■ **Task brief**: When the line with "Task: Select Chap2 heading in sidebar" comes up, set it down and every later line to the end of the data, exactly and without pictures.

Segment Start: Records for this exercise

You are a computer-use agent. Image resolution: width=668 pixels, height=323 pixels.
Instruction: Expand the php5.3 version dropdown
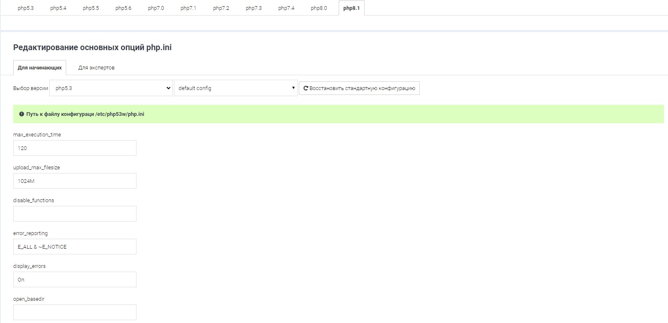click(111, 88)
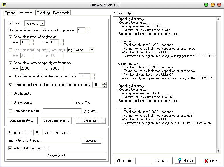
Task: Click the program output scrollbar down arrow
Action: 218,151
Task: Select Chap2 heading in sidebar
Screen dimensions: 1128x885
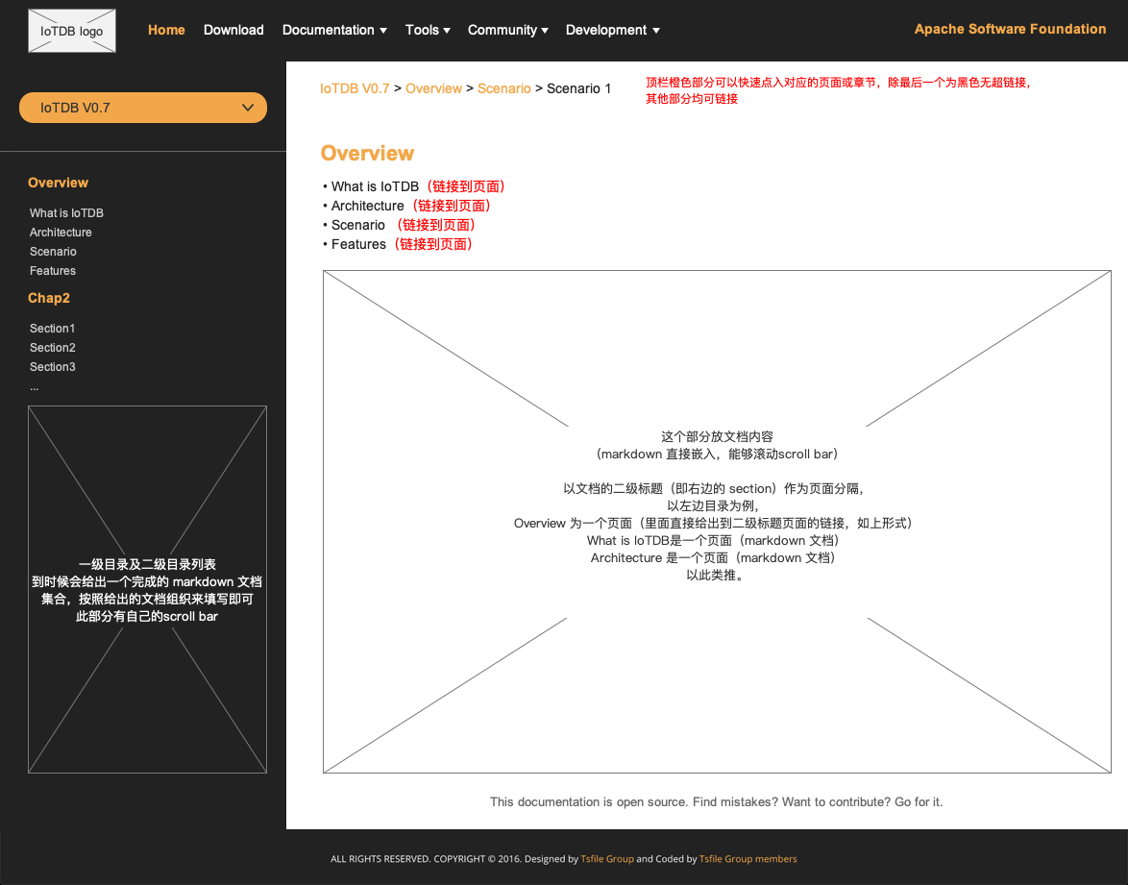Action: point(49,298)
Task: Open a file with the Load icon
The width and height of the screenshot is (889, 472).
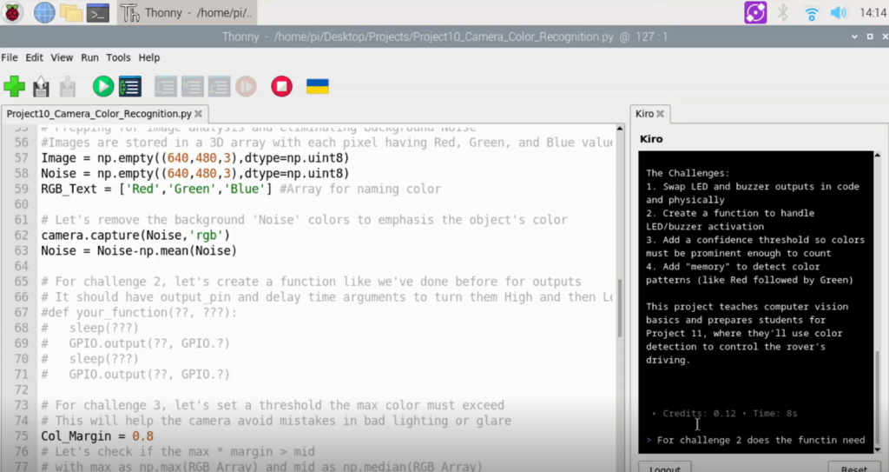Action: [41, 87]
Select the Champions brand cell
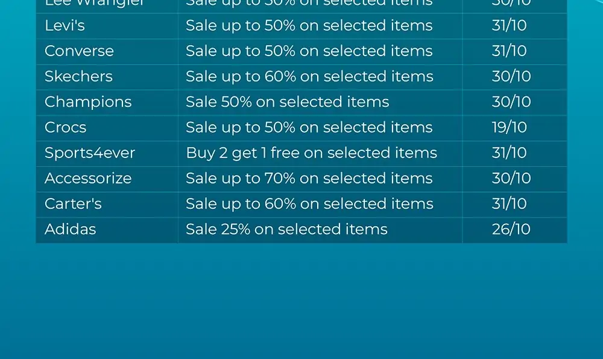The height and width of the screenshot is (359, 603). [107, 103]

Segment End: Records for this exercise

■ **Completed exercise**:
Task: Select Chap2 heading in sidebar
Screen dimensions: 1128x885
Action: point(49,298)
Task: Open a file with the Load icon
The width and height of the screenshot is (889, 472).
Action: [41, 87]
Select the Champions brand cell
The height and width of the screenshot is (359, 603). [107, 103]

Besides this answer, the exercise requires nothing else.